According to society I am probably not any thing close to a “good stay at home mom”
Here is the truth…the ugly, raw truth. The truth no one wants to talk about….
Let’s start here; If you really do keep all the things together, everyday, and you really do bake cookies with your hair perfect, and make up on daily….
Good for you Sharron, I want to be you. However, the honest truth is that I am just not….and to be honest I think that many of us are just not.
And THAT’S OKAY!!
I more often than I would like to admit don’t have laundry caught up… I mean in my deference they’re 5 of us. I more than I would like to admit, have to go grab clean underwear out of the dryer as opposed to my drawers. But it is clean, so basically I am not doing too bad…at least that’s what I tell myself.
I brush my hair once a week…maybe two if I am going somewhere. Seriously, I have three tiny humans that depend on me for survival, not my hair to be done. Don’t worry I do at least brush it when I leave my house. If I find time for a shower, to just wash it, I am happy with that. I don’t try to get greedy with too much self-care at one time.
I am more than content with living in leggings…. Leggings are the uniform of my people.
If I can’t wear legging’s I’m going to need a good running list of why I need to go. Kinda not even kidding.
Am I supposed to cook a well balanced meal every night? I am not doing that either, most nights, yes I am actually pretty good about it, but sometimes it’s take out or a last-minute thrown together idea of a meal. Some days, really they should just be lucky they’re eating after the day they put me through.
These kids are hard!! I mean seriously, they are. I love them every single day, but some days…I just don’t like them.

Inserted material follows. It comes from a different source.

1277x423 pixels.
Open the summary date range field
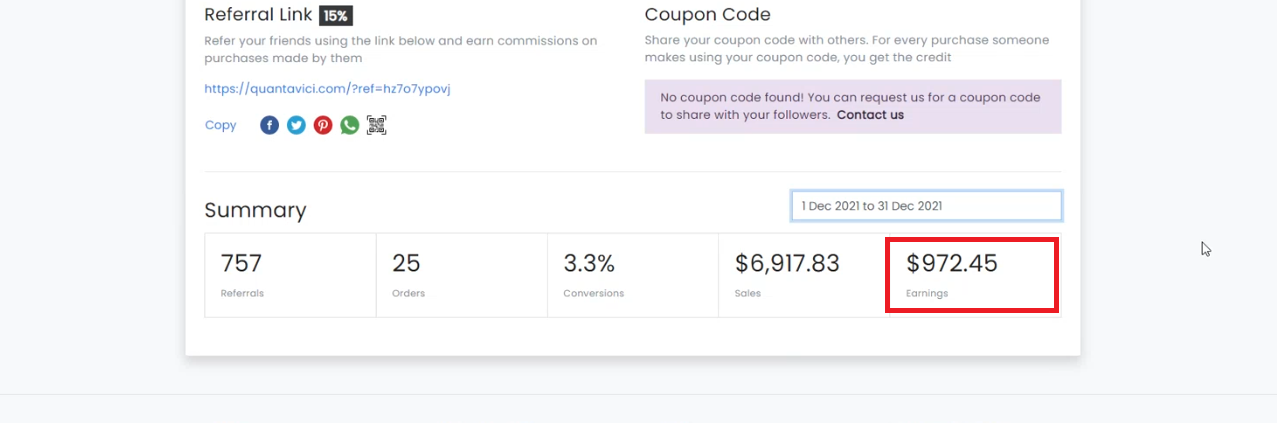[x=926, y=206]
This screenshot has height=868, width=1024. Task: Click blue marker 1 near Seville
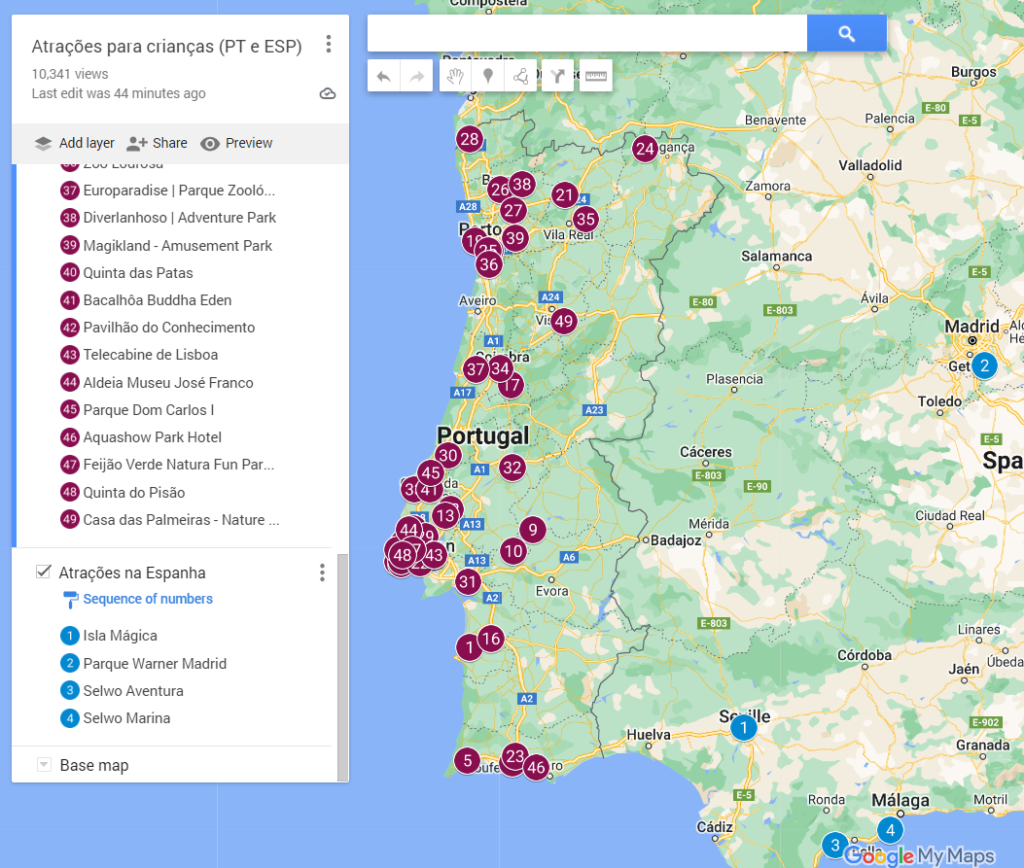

Keeping them alive is harder than you would actually think. The days my middle son has broken a carton of eggs in my carpet, those days are especially hard. (This has happen more than once as well) Keeping your sanity is harder than you think it is as a mom. Sure, they’re sweet, and cute. They are also the devil in tiny form on some days, or in my case most days.
Honestly, I really could go on, and on with the things I am “failing” at. I could tell you stories that you would probably make you feel like you’re mom of the year when you’re done reading. However, I could also tell you stories about the days I am super mom, and do all the things… but, the truth is that I am not that mom everyday. I am not that wife everyday.
Are any of us THAT mom/wife everyday?
What I have learned lately, is that it’s OKAY…. as we where all sitting around the table last night, eating a meal I had thrown together, at some point we had all stopped eating , and where singing baby shark with the toddlers. You know what… in that moment I realized they won’t remember what we are eating, if the floor was dirty, that the laundry was not done, if there was dishes in the sick, or what I looked like that day.
They WILL remember the love around that dinner table, the fun we had as a family in such a simple way, singing baby shark.
That IS what makes me a good mom…
Sure, maybe I am not killing this SAHM thing everyday, and sure I make many mistakes, and slack on what I THINK is important, but what I AM doing… Is taking care of my family, loving them unconditionally, and making memories that they will always remember..
Being a mom is tough whether you are staying home, working, or a single Momma.
Don’t be so hard on yourself for what you think you’re not doing, and be proud of yourself for what you ARE doing!
Keeping little humans alive is tough. Period.